— BEGIN Article —
So far the tales I have managed to research have turned out to have a grain of truth in them.  Perhaps another generation removed than I had been told, or when money involved slight variation in the actual figure.

There are some stories that I have neither been able to confirm or disprove. For example the obituary of one ancestor claims that he was the second cousin of Thomas Carlyle.

I think you are correct with many family stories but just like the game of 'chinese whispers' they change as people forget or add something so the story changes to something unrecognisable to when it started...... or it is to hide something else ... a 'shame' that family at the time felt so a story was developed to remove/hide that shame.
— END Article —
— BEGIN Source material —
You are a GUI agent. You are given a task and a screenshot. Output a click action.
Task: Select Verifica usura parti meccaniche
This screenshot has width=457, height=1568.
— END Source material —
Challenges —
1. In the family-stories text, whose second cousin does an ancestor's obituary claim he was?
2. From the family-stories text, return everything from "There are some" down to "remove/hide that shame.", copied word for word.

Expected answers —
1. Thomas Carlyle

2.
There are some stories that I have neither been able to confirm or disprove. For example the obituary of one ancestor claims that he was the second cousin of Thomas Carlyle.

I think you are correct with many family stories but just like the game of 'chinese whispers' they change as people forget or add something so the story changes to something unrecognisable to when it started...... or it is to hide something else ... a 'shame' that family at the time felt so a story was developed to remove/hide that shame.